Aconitate decarboxylase 1 (Acod1), also known as immunoresponsive gene 1 (IRG1), is a mitochondrial enzyme that plays a crucial role in immunometabolism. It is responsible for catalyzing itaconate production, which is involved in various biological processes such as oxidative stress, antigen processing, and macrophage polarization. Immune receptors, adapter proteins, ubiquitin ligases, and transcription factors form complex signal transduction networks to control Acod1 expression in a context-dependent manner [1,2,5].

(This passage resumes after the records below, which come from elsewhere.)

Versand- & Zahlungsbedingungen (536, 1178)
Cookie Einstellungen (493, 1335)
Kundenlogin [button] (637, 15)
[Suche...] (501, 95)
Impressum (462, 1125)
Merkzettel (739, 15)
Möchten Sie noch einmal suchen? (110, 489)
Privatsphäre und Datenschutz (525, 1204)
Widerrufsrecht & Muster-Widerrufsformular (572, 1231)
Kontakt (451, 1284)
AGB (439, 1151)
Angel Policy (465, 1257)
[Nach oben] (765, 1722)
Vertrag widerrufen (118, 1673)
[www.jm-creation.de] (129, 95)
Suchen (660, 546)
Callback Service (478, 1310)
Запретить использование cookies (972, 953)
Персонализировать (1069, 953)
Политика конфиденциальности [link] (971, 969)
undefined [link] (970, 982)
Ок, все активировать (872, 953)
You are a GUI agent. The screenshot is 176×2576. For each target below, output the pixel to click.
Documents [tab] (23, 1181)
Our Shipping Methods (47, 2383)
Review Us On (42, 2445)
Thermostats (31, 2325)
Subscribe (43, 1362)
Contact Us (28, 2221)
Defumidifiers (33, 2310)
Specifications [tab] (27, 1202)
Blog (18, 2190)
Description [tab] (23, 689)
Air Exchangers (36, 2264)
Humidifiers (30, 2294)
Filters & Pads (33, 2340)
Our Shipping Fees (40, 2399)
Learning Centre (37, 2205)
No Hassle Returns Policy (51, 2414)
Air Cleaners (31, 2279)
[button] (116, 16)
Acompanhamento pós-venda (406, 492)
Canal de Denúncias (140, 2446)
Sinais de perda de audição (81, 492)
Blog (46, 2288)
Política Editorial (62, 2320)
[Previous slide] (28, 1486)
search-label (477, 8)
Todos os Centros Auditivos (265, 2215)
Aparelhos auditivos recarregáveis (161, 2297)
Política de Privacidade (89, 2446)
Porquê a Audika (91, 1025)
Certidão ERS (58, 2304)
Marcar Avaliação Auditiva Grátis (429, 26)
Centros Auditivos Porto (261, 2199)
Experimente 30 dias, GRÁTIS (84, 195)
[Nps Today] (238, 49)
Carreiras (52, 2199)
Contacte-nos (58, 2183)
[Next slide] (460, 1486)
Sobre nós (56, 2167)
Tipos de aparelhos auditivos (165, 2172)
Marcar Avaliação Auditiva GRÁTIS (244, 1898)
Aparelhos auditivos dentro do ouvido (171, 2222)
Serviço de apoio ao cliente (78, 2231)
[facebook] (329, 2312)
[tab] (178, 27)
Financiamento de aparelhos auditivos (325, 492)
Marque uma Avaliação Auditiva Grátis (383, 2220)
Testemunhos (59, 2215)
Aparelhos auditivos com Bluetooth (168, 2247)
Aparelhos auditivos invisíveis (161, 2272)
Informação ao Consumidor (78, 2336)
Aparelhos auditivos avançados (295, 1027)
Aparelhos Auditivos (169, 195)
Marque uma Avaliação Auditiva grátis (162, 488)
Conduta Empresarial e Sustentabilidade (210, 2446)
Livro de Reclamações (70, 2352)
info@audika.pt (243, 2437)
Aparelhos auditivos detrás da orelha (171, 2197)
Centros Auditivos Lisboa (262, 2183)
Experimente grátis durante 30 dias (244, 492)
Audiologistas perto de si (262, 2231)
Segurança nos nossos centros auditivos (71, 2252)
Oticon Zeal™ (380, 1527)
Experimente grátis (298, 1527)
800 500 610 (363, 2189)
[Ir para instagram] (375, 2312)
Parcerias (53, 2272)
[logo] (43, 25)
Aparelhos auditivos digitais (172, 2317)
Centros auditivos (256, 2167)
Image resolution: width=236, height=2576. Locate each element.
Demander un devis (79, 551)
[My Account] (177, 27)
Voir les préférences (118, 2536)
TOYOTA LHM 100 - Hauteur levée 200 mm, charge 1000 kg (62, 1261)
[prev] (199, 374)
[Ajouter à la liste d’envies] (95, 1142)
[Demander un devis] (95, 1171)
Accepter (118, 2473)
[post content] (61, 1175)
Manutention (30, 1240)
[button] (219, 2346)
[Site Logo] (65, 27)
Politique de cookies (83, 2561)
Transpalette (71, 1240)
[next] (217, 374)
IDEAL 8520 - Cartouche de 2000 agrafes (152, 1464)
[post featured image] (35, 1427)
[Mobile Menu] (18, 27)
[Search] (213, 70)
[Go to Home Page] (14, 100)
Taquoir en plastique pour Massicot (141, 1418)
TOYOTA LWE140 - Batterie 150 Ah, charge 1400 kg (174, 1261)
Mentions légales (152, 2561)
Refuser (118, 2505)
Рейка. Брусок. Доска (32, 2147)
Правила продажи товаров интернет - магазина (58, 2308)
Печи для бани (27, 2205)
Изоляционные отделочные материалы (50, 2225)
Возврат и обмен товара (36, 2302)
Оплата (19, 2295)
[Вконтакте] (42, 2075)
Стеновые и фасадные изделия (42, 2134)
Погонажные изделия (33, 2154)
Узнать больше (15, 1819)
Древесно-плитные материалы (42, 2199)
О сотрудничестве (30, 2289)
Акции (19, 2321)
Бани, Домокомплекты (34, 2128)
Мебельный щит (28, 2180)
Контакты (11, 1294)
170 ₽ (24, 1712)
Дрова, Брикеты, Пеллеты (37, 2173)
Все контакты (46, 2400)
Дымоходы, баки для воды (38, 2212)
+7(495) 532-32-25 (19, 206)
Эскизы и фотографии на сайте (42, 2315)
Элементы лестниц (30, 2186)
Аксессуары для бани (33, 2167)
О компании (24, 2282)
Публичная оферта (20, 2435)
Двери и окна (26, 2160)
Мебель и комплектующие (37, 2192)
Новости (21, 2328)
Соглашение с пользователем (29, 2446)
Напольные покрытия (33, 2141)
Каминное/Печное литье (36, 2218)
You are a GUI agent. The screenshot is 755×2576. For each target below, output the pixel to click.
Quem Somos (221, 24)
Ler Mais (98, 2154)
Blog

In cancer, Acod1-deficient macrophages in the induced pluripotent stem cell-derived CAR-macrophage (CAR-iMAC) platform are polarized towards a pro-inflammatory state, enhancing anti-cancer functions like ROS production, phagocytosis, and cytotoxicity in vitro and tumor repression in ovarian or pancreatic cancer mouse models [3]. In arthritis, Acod1-deficient mice show increased osteoclast numbers and bone erosion, while treatment with the itaconate derivative 4-octyl-itaconate alleviates inflammatory bone loss, indicating Acod1 suppresses osteoclast differentiation by inhibiting succinate dehydrogenase-dependent ROS production and Hif1α-mediated aerobic glycolysis [4]. In atherosclerotic mice, transplantation of Acod1 -/- bone marrow leads to a more stable plaque phenotype [6]. In spinal cord injury, transcriptional blockage of Acod1 in microglia exacerbates neuroinflammation and oxidative stress and neurological dysfunction in mice [7]. In breast cancer, Acod1 ablation in tumor-infiltrating neutrophils (TINs) reduces TIN infiltration and metastasis, enhancing antitumor T-cell immunity [8].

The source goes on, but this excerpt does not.